-- What is required --
In the records below, find the line containing "Instruction: Expand the" and the line containing "The width and height of the screenshot is (430, 327)."; please repeat exactly the lines from one to the other, both included, and nothing more.

-- Records shown --

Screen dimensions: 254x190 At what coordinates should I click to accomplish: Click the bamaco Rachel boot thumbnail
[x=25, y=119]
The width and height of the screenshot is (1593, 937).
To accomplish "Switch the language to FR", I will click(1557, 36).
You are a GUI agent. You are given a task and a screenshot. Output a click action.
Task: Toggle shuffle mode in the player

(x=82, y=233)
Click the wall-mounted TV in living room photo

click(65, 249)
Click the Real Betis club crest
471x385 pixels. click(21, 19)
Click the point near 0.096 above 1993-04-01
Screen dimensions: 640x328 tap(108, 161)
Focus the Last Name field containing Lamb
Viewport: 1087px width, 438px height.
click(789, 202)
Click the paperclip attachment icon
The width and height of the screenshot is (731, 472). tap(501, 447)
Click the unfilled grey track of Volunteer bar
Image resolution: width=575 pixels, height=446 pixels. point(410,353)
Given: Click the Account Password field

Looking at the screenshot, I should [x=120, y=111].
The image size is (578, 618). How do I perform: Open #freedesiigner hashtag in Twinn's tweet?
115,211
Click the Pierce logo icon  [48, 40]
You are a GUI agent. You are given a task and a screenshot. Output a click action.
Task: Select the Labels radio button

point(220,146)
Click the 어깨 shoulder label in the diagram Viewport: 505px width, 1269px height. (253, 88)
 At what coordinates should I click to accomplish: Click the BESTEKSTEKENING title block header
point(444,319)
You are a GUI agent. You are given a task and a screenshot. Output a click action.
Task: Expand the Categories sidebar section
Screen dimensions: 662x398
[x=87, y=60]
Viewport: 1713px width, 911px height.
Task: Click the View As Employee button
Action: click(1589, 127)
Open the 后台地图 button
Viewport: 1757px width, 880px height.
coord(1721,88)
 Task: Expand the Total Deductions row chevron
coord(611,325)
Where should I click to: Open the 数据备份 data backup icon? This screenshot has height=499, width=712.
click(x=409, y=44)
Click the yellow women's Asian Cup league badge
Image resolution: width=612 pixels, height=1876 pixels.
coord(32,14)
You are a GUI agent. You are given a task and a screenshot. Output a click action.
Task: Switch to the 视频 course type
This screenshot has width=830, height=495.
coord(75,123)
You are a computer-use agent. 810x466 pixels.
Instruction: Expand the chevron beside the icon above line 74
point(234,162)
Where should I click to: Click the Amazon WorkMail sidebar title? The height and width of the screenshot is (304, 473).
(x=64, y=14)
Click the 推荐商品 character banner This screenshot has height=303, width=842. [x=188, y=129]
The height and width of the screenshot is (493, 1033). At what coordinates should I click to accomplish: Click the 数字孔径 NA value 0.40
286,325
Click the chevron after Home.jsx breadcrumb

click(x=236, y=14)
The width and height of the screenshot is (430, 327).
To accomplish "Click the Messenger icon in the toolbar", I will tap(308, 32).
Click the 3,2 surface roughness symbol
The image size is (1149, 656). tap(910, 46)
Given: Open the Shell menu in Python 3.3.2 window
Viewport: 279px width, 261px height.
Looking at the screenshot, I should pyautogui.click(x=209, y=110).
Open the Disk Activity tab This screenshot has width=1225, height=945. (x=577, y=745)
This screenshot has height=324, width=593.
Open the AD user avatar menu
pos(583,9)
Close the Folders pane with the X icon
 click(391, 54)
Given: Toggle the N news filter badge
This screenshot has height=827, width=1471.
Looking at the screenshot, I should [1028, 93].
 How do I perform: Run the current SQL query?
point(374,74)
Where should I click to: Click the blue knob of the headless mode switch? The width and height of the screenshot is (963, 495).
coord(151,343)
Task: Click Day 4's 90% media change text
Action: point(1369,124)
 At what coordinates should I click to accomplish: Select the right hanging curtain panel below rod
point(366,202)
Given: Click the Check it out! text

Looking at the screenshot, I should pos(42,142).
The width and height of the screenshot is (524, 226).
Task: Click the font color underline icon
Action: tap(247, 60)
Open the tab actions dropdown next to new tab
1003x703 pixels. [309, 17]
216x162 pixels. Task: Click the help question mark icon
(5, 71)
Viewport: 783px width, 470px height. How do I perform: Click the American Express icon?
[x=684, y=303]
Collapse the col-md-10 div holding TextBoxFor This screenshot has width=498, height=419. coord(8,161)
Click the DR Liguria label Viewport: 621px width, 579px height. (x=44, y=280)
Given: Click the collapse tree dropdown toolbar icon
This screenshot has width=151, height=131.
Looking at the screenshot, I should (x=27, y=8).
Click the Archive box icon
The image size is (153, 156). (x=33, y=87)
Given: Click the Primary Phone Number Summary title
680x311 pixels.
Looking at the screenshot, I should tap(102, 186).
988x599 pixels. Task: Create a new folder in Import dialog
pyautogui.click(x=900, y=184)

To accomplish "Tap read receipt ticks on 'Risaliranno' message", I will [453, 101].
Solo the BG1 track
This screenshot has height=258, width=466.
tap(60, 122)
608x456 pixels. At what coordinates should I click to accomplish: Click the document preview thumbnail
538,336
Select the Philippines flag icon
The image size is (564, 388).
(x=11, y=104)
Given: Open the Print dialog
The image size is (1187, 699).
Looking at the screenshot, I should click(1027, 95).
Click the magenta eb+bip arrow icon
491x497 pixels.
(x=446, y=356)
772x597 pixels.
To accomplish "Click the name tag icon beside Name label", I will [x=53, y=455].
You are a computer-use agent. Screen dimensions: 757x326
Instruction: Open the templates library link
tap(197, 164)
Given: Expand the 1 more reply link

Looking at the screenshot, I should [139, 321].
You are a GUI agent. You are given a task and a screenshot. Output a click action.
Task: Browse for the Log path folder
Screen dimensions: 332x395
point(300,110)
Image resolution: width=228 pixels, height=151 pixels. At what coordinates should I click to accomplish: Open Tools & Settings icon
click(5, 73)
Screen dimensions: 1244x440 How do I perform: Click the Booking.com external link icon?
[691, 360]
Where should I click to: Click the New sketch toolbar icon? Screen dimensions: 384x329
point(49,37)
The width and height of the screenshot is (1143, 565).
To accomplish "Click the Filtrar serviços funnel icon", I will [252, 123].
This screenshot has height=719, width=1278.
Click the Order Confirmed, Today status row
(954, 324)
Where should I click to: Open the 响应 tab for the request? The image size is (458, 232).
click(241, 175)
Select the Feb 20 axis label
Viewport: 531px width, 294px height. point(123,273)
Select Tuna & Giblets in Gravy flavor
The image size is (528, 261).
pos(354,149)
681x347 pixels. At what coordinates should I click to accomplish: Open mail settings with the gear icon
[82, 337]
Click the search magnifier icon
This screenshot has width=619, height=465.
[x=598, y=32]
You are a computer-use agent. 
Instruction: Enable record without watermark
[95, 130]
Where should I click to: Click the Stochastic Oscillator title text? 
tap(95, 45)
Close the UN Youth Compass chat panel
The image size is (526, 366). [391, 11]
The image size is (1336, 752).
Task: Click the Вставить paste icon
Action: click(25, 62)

-- Task result --
Instruction: Expand the chevron beside the icon above line 74
point(234,162)
Where should I click to: Click the Amazon WorkMail sidebar title? The height and width of the screenshot is (304, 473).
(x=64, y=14)
Click the 推荐商品 character banner This screenshot has height=303, width=842. [x=188, y=129]
The height and width of the screenshot is (493, 1033). At what coordinates should I click to accomplish: Click the 数字孔径 NA value 0.40
286,325
Click the chevron after Home.jsx breadcrumb

click(x=236, y=14)
The width and height of the screenshot is (430, 327).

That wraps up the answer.